___ Dataset extract ___

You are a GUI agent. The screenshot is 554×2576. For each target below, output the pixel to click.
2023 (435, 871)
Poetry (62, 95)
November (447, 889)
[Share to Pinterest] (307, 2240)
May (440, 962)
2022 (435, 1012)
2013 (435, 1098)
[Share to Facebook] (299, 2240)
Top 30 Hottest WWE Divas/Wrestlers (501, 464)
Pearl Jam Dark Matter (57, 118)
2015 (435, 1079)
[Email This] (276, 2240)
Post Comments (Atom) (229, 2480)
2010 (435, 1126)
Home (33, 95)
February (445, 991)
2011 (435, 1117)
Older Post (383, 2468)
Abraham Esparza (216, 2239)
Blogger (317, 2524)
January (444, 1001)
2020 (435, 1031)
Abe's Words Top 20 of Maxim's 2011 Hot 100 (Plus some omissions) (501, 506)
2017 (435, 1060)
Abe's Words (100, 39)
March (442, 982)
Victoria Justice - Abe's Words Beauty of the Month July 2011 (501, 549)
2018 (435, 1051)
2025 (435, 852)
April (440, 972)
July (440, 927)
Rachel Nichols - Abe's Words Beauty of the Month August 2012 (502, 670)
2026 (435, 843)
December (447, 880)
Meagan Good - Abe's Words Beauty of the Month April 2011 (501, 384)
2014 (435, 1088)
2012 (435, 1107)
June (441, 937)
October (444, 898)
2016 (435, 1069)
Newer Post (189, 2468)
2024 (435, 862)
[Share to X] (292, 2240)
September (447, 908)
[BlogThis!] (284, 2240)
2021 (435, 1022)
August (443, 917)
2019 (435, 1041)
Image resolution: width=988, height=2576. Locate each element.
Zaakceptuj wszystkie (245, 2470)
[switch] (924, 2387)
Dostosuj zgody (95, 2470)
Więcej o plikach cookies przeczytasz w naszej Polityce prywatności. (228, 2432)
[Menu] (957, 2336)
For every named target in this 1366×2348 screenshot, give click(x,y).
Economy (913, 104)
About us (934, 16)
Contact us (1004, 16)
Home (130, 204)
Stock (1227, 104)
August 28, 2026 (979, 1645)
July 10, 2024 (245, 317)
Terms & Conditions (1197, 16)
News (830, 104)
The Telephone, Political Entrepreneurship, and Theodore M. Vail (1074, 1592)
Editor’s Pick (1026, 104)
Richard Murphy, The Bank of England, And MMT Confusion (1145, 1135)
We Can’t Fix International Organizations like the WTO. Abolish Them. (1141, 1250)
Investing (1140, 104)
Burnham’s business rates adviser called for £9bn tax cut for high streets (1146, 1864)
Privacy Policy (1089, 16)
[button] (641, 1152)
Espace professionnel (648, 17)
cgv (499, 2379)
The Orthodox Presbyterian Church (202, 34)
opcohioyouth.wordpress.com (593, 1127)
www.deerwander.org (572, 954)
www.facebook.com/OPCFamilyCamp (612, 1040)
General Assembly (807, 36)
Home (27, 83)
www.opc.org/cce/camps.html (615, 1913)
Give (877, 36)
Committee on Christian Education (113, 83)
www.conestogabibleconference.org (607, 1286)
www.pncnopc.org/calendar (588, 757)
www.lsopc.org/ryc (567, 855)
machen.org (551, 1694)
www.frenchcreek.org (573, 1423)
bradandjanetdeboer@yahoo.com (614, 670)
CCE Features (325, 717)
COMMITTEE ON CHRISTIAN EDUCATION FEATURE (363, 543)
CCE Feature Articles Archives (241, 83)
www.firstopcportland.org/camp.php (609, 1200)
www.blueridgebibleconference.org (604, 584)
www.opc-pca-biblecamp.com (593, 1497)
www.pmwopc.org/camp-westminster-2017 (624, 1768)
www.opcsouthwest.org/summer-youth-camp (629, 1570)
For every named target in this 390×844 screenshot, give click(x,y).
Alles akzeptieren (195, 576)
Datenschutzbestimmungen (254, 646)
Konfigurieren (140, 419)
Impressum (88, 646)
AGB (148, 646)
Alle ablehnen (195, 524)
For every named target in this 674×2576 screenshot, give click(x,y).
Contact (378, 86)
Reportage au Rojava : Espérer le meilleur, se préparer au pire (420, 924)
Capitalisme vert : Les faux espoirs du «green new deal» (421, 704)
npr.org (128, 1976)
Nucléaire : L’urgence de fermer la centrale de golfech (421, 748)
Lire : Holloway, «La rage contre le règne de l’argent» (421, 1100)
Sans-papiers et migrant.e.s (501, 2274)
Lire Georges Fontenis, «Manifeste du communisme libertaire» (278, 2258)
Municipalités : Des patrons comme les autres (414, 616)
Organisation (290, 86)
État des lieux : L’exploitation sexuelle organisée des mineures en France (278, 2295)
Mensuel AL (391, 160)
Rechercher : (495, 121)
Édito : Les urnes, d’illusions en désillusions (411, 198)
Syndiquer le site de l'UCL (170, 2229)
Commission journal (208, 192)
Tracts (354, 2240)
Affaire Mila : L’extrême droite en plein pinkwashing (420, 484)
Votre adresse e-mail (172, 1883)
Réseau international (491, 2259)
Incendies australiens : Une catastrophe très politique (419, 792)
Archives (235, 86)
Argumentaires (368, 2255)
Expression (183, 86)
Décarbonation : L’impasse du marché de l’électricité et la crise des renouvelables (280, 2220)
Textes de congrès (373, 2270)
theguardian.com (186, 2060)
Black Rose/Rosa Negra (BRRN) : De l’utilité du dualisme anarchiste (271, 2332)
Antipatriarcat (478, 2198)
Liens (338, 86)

___

**To do:** The response has to match the records above word for word.

**Solution:**
You are a GUI agent. The screenshot is 554×2576. For each target below, output the pixel to click.
2023 (435, 871)
Poetry (62, 95)
November (447, 889)
[Share to Pinterest] (307, 2240)
May (440, 962)
2022 (435, 1012)
2013 (435, 1098)
[Share to Facebook] (299, 2240)
Top 30 Hottest WWE Divas/Wrestlers (501, 464)
Pearl Jam Dark Matter (57, 118)
2015 (435, 1079)
[Email This] (276, 2240)
Post Comments (Atom) (229, 2480)
2010 (435, 1126)
Home (33, 95)
February (445, 991)
2011 (435, 1117)
Older Post (383, 2468)
Abraham Esparza (216, 2239)
Blogger (317, 2524)
January (444, 1001)
2020 (435, 1031)
Abe's Words Top 20 of Maxim's 2011 Hot 100 (Plus some omissions) (501, 506)
2017 (435, 1060)
Abe's Words (100, 39)
March (442, 982)
Victoria Justice - Abe's Words Beauty of the Month July 2011 (501, 549)
2018 (435, 1051)
2025 (435, 852)
April (440, 972)
July (440, 927)
Rachel Nichols - Abe's Words Beauty of the Month August 2012 (502, 670)
2026 (435, 843)
December (447, 880)
Meagan Good - Abe's Words Beauty of the Month April 2011 (501, 384)
2014 (435, 1088)
2012 (435, 1107)
June (441, 937)
October (444, 898)
2016 (435, 1069)
Newer Post (189, 2468)
2024 (435, 862)
[Share to X] (292, 2240)
September (447, 908)
[BlogThis!] (284, 2240)
2021 (435, 1022)
August (443, 917)
2019 (435, 1041)
Image resolution: width=988, height=2576. Locate each element.
Zaakceptuj wszystkie (245, 2470)
[switch] (924, 2387)
Dostosuj zgody (95, 2470)
Więcej o plikach cookies przeczytasz w naszej Polityce prywatności. (228, 2432)
[Menu] (957, 2336)
For every named target in this 1366×2348 screenshot, give click(x,y).
Economy (913, 104)
About us (934, 16)
Contact us (1004, 16)
Home (130, 204)
Stock (1227, 104)
August 28, 2026 (979, 1645)
July 10, 2024 (245, 317)
Terms & Conditions (1197, 16)
News (830, 104)
The Telephone, Political Entrepreneurship, and Theodore M. Vail (1074, 1592)
Editor’s Pick (1026, 104)
Richard Murphy, The Bank of England, And MMT Confusion (1145, 1135)
We Can’t Fix International Organizations like the WTO. Abolish Them. (1141, 1250)
Investing (1140, 104)
Burnham’s business rates adviser called for £9bn tax cut for high streets (1146, 1864)
Privacy Policy (1089, 16)
[button] (641, 1152)
Espace professionnel (648, 17)
cgv (499, 2379)
The Orthodox Presbyterian Church (202, 34)
opcohioyouth.wordpress.com (593, 1127)
www.deerwander.org (572, 954)
www.facebook.com/OPCFamilyCamp (612, 1040)
General Assembly (807, 36)
Home (27, 83)
www.opc.org/cce/camps.html (615, 1913)
Give (877, 36)
Committee on Christian Education (113, 83)
www.conestogabibleconference.org (607, 1286)
www.pncnopc.org/calendar (588, 757)
www.lsopc.org/ryc (567, 855)
machen.org (551, 1694)
www.frenchcreek.org (573, 1423)
bradandjanetdeboer@yahoo.com (614, 670)
CCE Features (325, 717)
COMMITTEE ON CHRISTIAN EDUCATION FEATURE (363, 543)
CCE Feature Articles Archives (241, 83)
www.firstopcportland.org/camp.php (609, 1200)
www.blueridgebibleconference.org (604, 584)
www.opc-pca-biblecamp.com (593, 1497)
www.pmwopc.org/camp-westminster-2017 (624, 1768)
www.opcsouthwest.org/summer-youth-camp (629, 1570)
For every named target in this 390×844 screenshot, give click(x,y).
Alles akzeptieren (195, 576)
Datenschutzbestimmungen (254, 646)
Konfigurieren (140, 419)
Impressum (88, 646)
AGB (148, 646)
Alle ablehnen (195, 524)
For every named target in this 674×2576 screenshot, give click(x,y).
Contact (378, 86)
Reportage au Rojava : Espérer le meilleur, se préparer au pire (420, 924)
Capitalisme vert : Les faux espoirs du «green new deal» (421, 704)
npr.org (128, 1976)
Nucléaire : L’urgence de fermer la centrale de golfech (421, 748)
Lire : Holloway, «La rage contre le règne de l’argent» (421, 1100)
Sans-papiers et migrant.e.s (501, 2274)
Lire Georges Fontenis, «Manifeste du communisme libertaire» (278, 2258)
Municipalités : Des patrons comme les autres (414, 616)
Organisation (290, 86)
État des lieux : L’exploitation sexuelle organisée des mineures en France (278, 2295)
Mensuel AL (391, 160)
Rechercher : (495, 121)
Édito : Les urnes, d’illusions en désillusions (411, 198)
Syndiquer le site de l'UCL (170, 2229)
Commission journal (208, 192)
Tracts (354, 2240)
Affaire Mila : L’extrême droite en plein pinkwashing (420, 484)
Votre adresse e-mail (172, 1883)
Réseau international (491, 2259)
Incendies australiens : Une catastrophe très politique (419, 792)
Archives (235, 86)
Argumentaires (368, 2255)
Expression (183, 86)
Décarbonation : L’impasse du marché de l’électricité et la crise des renouvelables (280, 2220)
Textes de congrès (373, 2270)
theguardian.com (186, 2060)
Black Rose/Rosa Negra (BRRN) : De l’utilité du dualisme anarchiste (271, 2332)
Antipatriarcat (478, 2198)
Liens (338, 86)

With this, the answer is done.